会期:1999年10月21日~12月5日
高松次郎(1936−1998)は、1960年代から70年代にかけて、作品はいうにおよばず言説においても我が国の現代美術をリードした重要な美術家だった。周知の通り、彼は1998年6月に闘病の甲斐なくなくなった。当館には高松のモニュメンタルな<影>の壁画があり、そのためもあって、生前から<影>の絵画とドローイングによる小さな展覧会を計画していたが、早世を悼む意味もあり、今回規模を広げて、<影>の絵画とドローイングによる回顧展を開催することになった。
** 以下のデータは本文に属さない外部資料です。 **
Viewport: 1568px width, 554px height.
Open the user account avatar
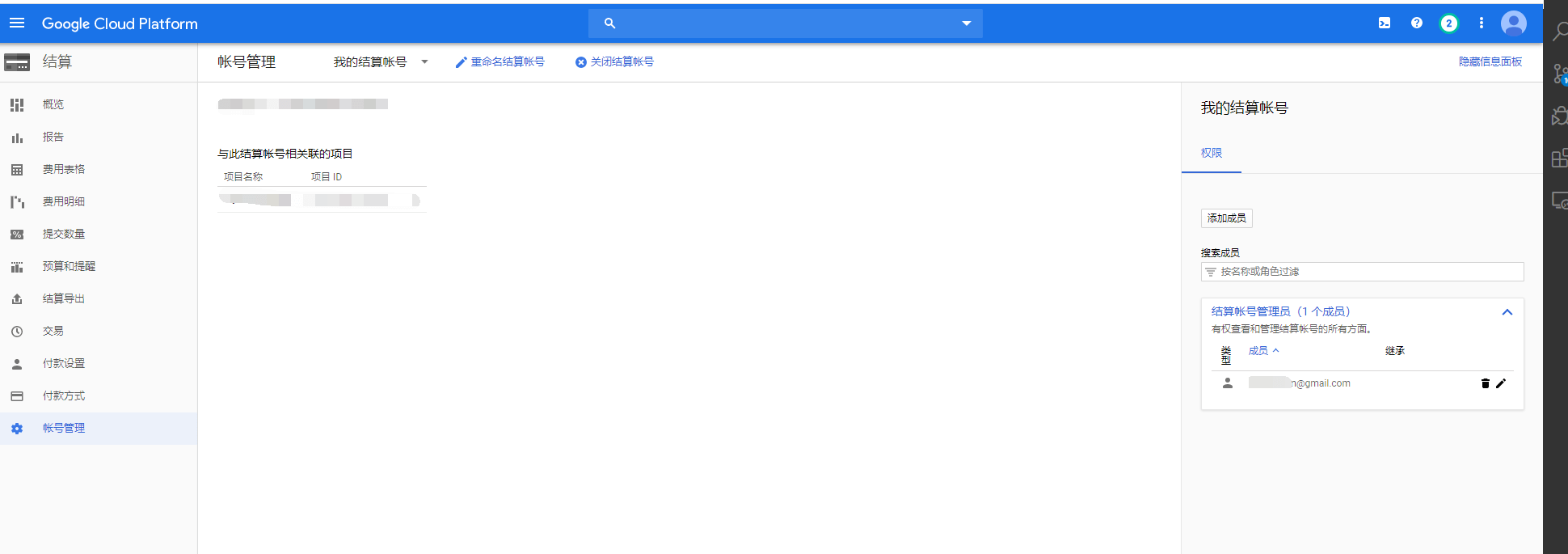point(1514,23)
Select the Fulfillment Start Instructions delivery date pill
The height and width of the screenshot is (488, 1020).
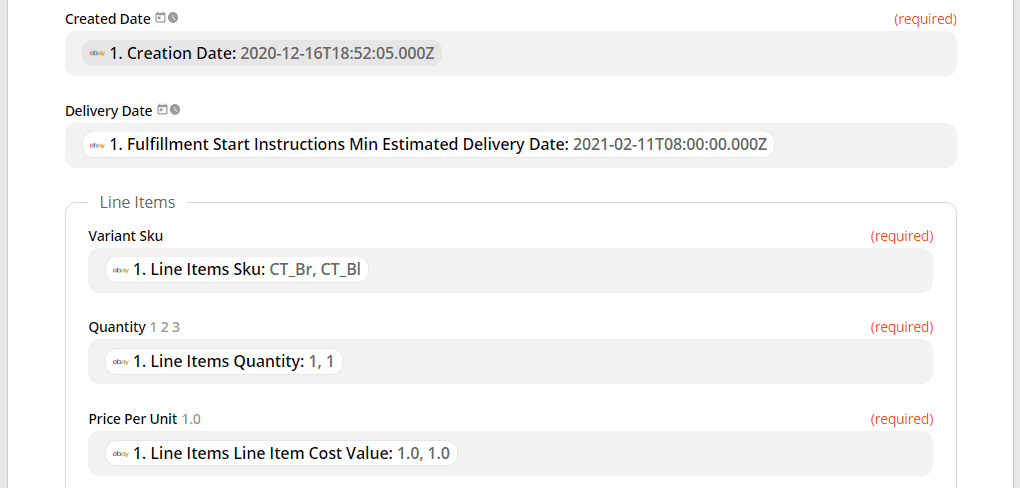click(x=429, y=145)

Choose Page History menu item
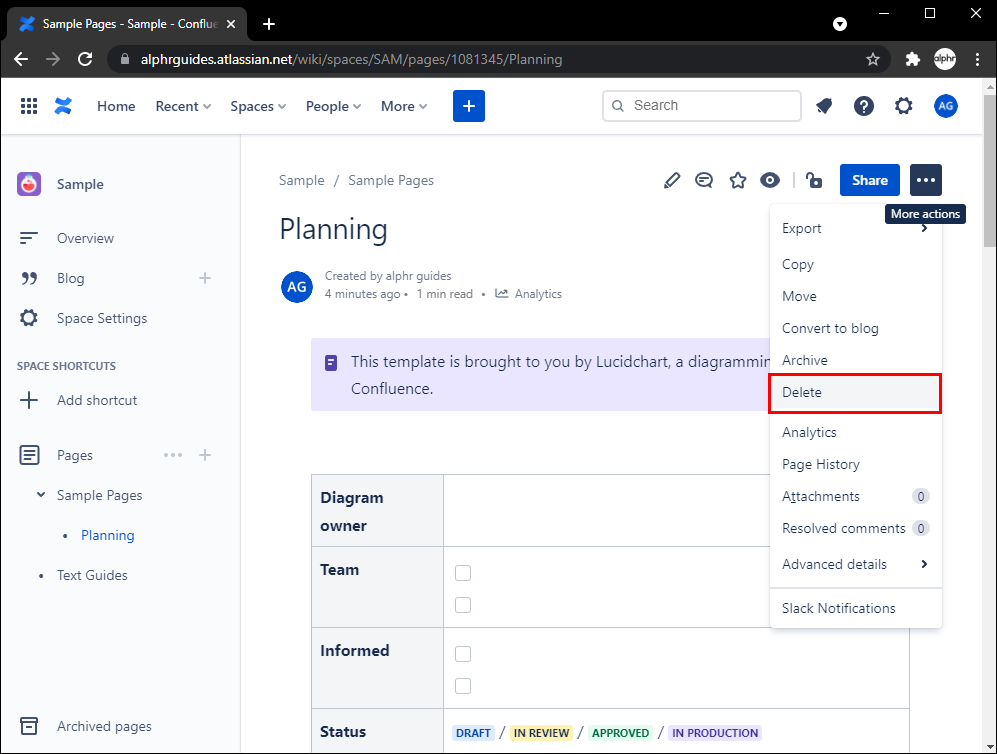coord(821,464)
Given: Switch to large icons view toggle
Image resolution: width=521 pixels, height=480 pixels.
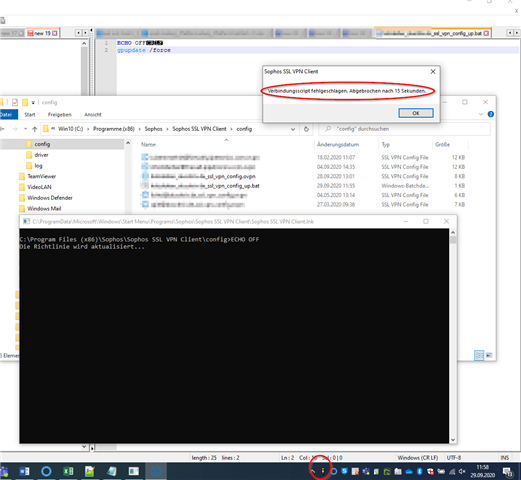Looking at the screenshot, I should pos(489,355).
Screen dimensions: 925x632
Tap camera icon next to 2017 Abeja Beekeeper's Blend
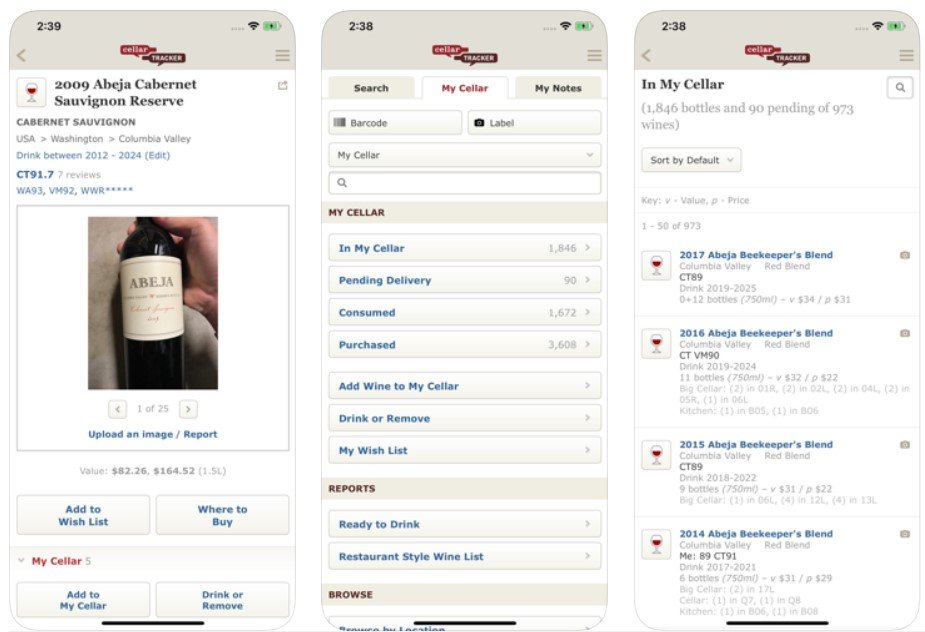(x=904, y=255)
没後、我が国の美術館で初めて開催される回顧展である。
高松の作品は、<点>、<紐>、<影>、<遠近法>、<波>、<単体>、<複合体>、<熱帯>、<原始>など数多くのシリーズから成り立っている。休むことなく展開し続けることを強いられたという意味で、彼もまたモダニストの宿命を背負っていたことになるが、虚構と現実のきわどいバランスを明快に表現しようという意図は、つねに一貫していた。一つの課題をさまざまな角度から検証しようとしたわけである。
なかでも<影>は、高松にとって格別の思い入れがあるシリーズだったようである。何度も繰り返して制作されたこと、亡くなる直前にも<影>の新作を発表したことなどから、それはうかがえる。今回の展覧会は、高松の代表的なシリーズといえる<影>の絵画とドローイングに焦点をあてた。実在するものを越えて「不在性」を探求した高松の<影>は、いまの若い美術家たちにも大きな刺激を与えた。一つの時代を画した<影>の全貌を、ご遺族の全面的な協力のもとに明らかにした。出品点数は、当館所蔵の大作を含めて絵画約30点、ドローイングと資料約100点だった。